> _Your objective_:
Work out how many lines in the data below contain the string "agent", and reply with that figure alone.

> _Records to process_:
__________

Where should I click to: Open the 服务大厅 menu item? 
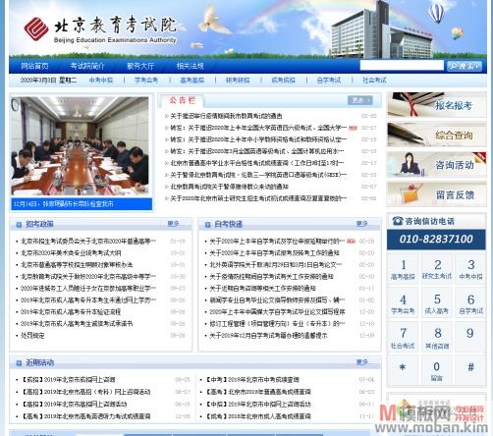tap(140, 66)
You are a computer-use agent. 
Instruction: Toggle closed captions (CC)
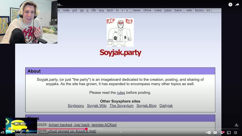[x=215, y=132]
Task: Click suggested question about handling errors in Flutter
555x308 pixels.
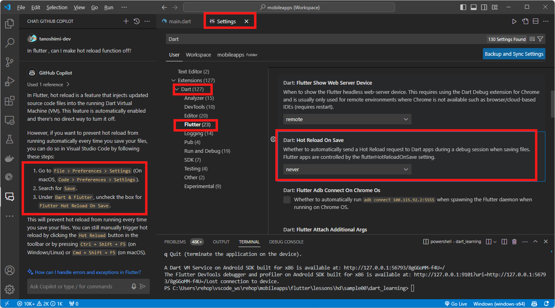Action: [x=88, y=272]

__________

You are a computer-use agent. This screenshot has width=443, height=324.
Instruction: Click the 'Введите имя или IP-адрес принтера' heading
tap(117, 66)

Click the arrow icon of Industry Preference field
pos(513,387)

__________

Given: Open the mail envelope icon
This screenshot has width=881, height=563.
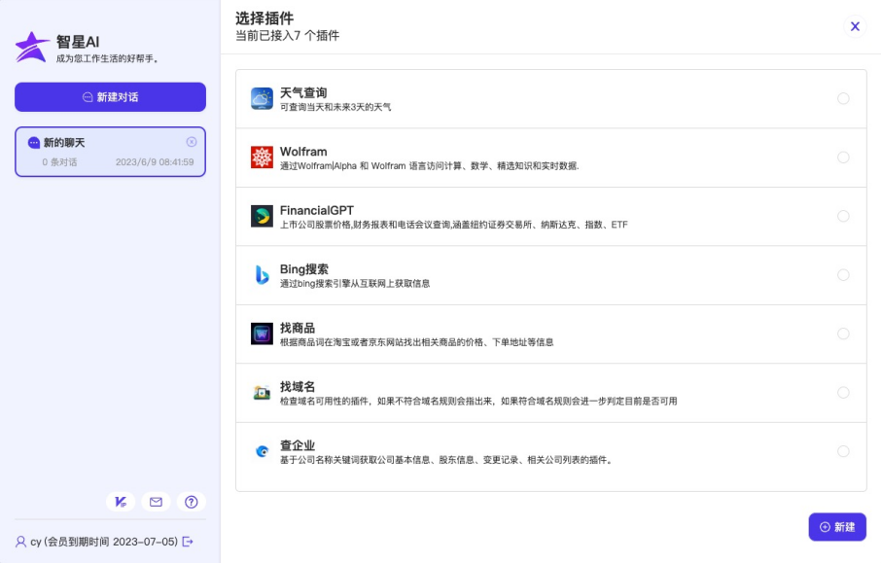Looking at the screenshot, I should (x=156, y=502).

__________

> _Solution for this problem_:
2